» How to complete this task: Your answer should be the exact lines of the data below from the one containing "You are a computer-use agent. The image size is (954, 750)." through the one containing "You are a computer-use agent. 763x1568"; please include nothing else.
------ Data ------
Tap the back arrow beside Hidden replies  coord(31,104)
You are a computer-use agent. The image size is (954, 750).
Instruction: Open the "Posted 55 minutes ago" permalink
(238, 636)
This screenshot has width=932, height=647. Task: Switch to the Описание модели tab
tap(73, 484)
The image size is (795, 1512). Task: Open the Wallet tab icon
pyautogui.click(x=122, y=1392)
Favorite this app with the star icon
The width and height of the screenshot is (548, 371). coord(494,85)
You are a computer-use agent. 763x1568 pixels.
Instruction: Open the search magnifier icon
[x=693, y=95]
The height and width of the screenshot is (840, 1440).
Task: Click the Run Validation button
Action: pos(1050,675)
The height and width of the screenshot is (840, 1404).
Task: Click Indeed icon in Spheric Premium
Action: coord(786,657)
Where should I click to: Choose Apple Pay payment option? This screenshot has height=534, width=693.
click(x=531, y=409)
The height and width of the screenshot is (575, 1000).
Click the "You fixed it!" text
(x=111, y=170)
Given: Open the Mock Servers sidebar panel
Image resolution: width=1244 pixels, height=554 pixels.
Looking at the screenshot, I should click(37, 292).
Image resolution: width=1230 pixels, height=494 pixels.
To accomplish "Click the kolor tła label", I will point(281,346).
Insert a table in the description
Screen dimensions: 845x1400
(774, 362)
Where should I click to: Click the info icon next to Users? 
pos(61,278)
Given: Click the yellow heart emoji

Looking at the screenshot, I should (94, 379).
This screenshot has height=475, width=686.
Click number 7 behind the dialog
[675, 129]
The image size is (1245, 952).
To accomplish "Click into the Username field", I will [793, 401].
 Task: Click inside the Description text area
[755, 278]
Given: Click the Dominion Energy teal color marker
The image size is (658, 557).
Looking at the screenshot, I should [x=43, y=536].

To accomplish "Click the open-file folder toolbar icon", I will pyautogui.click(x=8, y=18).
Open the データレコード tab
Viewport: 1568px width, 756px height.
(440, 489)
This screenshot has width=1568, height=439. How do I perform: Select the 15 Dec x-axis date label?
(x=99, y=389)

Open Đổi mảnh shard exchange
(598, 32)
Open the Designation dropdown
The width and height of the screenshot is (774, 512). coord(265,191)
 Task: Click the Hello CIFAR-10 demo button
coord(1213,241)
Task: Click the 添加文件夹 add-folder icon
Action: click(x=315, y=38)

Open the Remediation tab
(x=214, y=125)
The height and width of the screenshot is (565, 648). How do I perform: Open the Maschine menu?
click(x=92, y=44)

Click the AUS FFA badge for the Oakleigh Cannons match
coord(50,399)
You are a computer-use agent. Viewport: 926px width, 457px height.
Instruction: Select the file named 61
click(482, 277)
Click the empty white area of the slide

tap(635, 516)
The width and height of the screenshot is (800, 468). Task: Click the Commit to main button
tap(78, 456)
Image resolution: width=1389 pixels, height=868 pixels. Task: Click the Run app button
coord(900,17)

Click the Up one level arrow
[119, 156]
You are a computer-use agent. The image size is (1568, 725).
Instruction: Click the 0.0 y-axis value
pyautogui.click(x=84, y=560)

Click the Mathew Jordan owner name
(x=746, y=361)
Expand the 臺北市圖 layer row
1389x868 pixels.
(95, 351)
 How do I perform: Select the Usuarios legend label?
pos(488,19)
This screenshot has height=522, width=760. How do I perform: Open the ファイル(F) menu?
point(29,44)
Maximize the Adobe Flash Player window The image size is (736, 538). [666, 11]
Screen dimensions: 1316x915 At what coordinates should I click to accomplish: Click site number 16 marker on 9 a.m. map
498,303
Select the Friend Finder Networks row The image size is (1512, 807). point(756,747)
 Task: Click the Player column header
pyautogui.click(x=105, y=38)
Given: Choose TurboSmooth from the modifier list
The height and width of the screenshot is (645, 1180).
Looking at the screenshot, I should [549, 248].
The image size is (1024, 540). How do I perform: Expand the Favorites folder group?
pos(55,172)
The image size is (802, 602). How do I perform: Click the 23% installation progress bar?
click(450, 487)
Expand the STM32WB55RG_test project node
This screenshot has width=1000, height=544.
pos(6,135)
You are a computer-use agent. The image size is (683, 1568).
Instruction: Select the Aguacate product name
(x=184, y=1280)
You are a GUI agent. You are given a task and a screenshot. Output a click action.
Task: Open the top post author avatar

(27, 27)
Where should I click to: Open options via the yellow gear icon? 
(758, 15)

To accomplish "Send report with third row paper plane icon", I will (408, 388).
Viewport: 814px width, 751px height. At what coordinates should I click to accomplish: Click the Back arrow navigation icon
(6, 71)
------
» Solution to the problem:
You are a computer-use agent. The image size is (954, 750).
Instruction: Open the "Posted 55 minutes ago" permalink
(238, 636)
This screenshot has width=932, height=647. Task: Switch to the Описание модели tab
tap(73, 484)
The image size is (795, 1512). Task: Open the Wallet tab icon
pyautogui.click(x=122, y=1392)
Favorite this app with the star icon
The width and height of the screenshot is (548, 371). coord(494,85)
You are a computer-use agent. 763x1568 pixels.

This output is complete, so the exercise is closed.